# Bind keeps dying, core dumps.

## ReD-BaRoN

Ever since the upgrade to 9.3.4, bind keeps dying seemingly randomly, with nothing output to any logfile.  Is anyone else seeing this behavior?

Thanks!

Edit: After more investigation, I found a bunch or core files in /chroot/dns/var/bind/  :Sad: .

Do I need to take this upstream?

----------

## depontius

Lemme guess... You're running hardened and/or SELinux, right?

This problem cropped up late last year, too. There appears to be some sort of problem with BIND and either the hardened compiler or libraries. The answer is to drop back to an earlier version. I believe 9.3.2-r4 was what I was running before the 9.3.4 mess. When it hit again, I didn't realize that at first, and wound up back at 9.2.6-r4, having found that 9.2.8 also fails. One of these days with some spare time I'd like to get back to 9.3.2-r4.

----------

## smoco

Yes I have same situation , after upgade bind go down after few seconds.
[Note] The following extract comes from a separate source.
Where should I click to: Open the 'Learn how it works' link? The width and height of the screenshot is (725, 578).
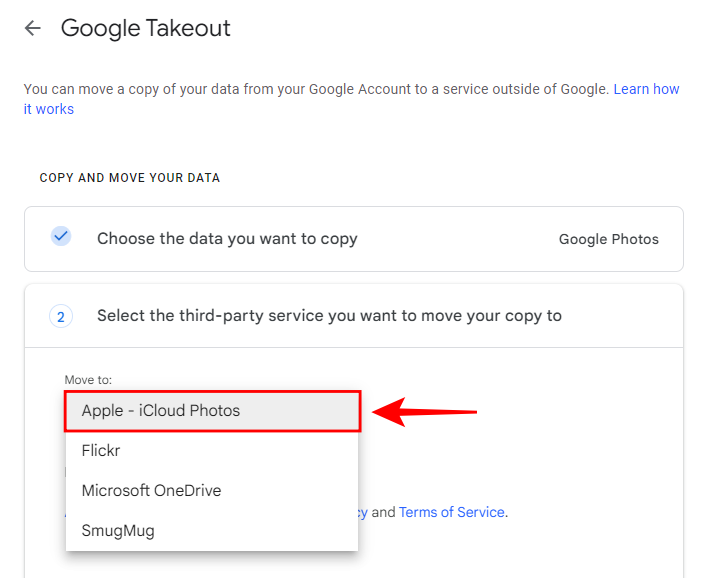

Look at my post "Named 9.3.4 falls down"

----------

## ReD-BaRoN

After some help from the folks on the gentoo-hardened list, it turns out this is bug #158664.

----------

## depontius

There's a notice on the Gentoo-hardened mailing list that bind-9.3.4 will work if you use "-O" in your CFLAGS instead of the more common/default "-O2". I have not personally tried this. You can apply CFLAGS changes to just one package or one version of one package with "/etc/portage/env".

----------

## Herring42

 *depontius wrote:*   

> You can apply CFLAGS changes to just one package or one version of one package with "/etc/portage/env".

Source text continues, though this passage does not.